Comment author: jacob_cannell 23 April 2015 01:53:25AM *  0 points [-]

.. .some minor points you made bothered me. Mainly the comment about the limiting factor of NNs being the optimization algorithm they use, or that the brain uses something far better.

I didn't say SGD is the main limiting factor of ANNs, or that the brain using something far better. I said "the brain probably uses something even better than modern SGD .."

Modern SGD methods - especially with auto learning rate tuning and the new normalization schemes (which btw relates directly to better variance/uncertainty models in stat inference methods) - are pretty powerful, but they still learn somewhat slowly, requiring numerous passes through the data to reach a good solution.

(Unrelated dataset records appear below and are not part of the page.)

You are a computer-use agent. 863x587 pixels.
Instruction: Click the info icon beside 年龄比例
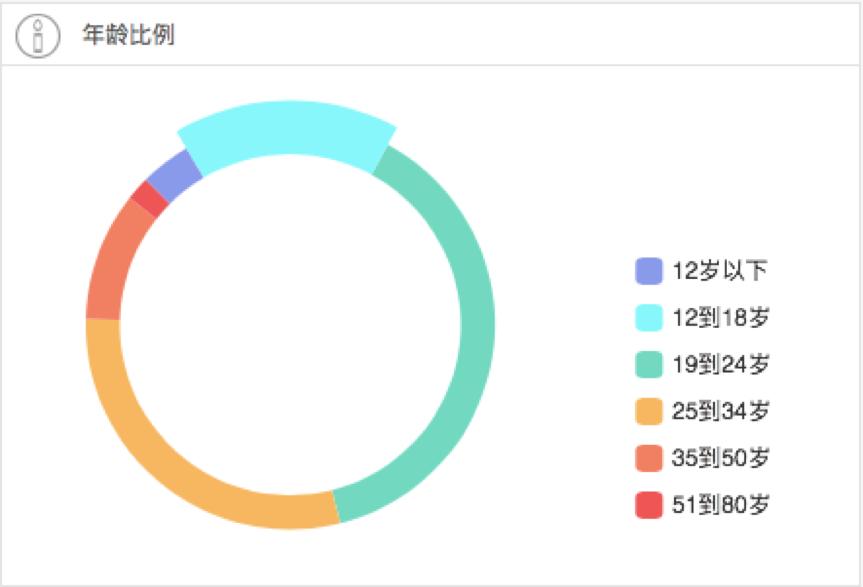point(37,36)
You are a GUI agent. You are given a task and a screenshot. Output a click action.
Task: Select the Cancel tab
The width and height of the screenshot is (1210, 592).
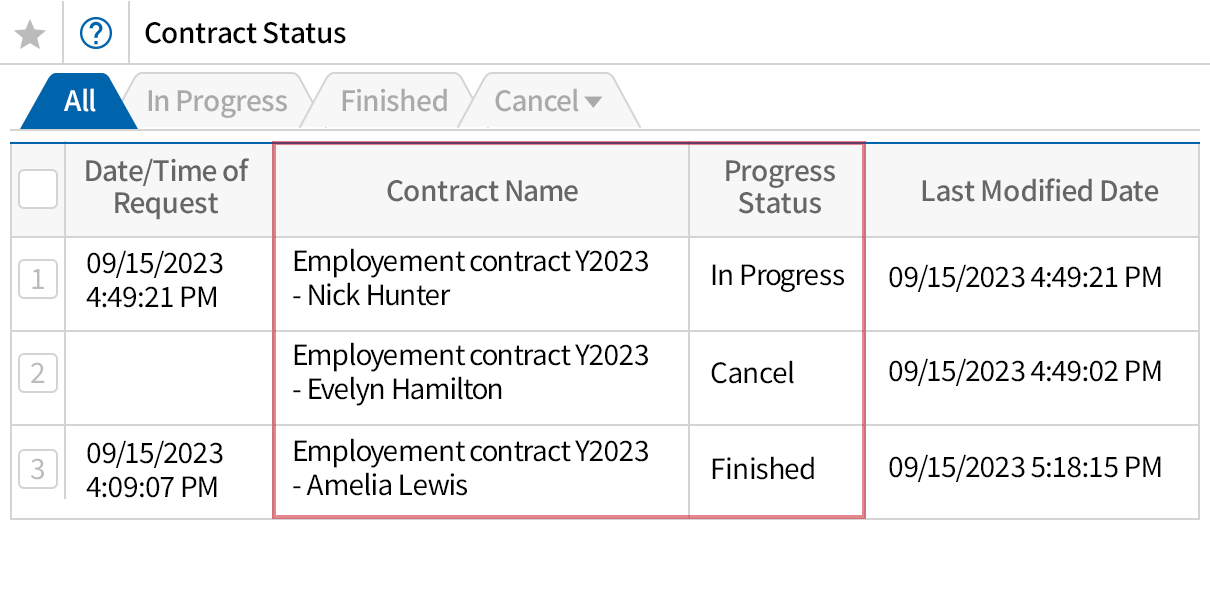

I don't have time to dig deep into how the brain may use techniques better than SGD ... but as a simple single example of one thing it does better: current SGD ANN training computes the same update steps for the same high cost across the entire network for every training example, even though examples vary vastly in their novelty/difficulty/utility of learning. The brain appears to be much better about managing its limited resources.

I am not saying that [inference and optimization] aren't related at all, just that it's worth distinguishing them as qualitatively different concepts, where you seem to use them interchangeably.

They are largely interchangeable in machine learning in the sense that you can use optimization techniques (SGD) or inference techniques (expectation propagation, expectation backpropagation, MCMC, etc) to train a model (such as an ANN).

Much of the 'wisdom' or deep insightful knowledge in a particular field consists of learning all the structural relations and symmetries between different algorithms/techniques which enable internal mental compression of all of the raw low level knowledge: learning which techniques are generalizations, specializations, approximations, or restricted transformations of others. In the beginning, everything looks disconnected and compartmentalized, but eventually one sees how everything is connected.

General optimization can be used to implement inference, and vice versa. You can recast optimization as an inference problem: the initial settings/constraints become a prior, the utility/loss function is converted into a probability measure, learning rates relate to variance/precision, etc. See survey papers such as "Representation Learning", or look into the use of bayesian methods in machine learning (as replacements for optimization methods) to get some perspective on how they all relate.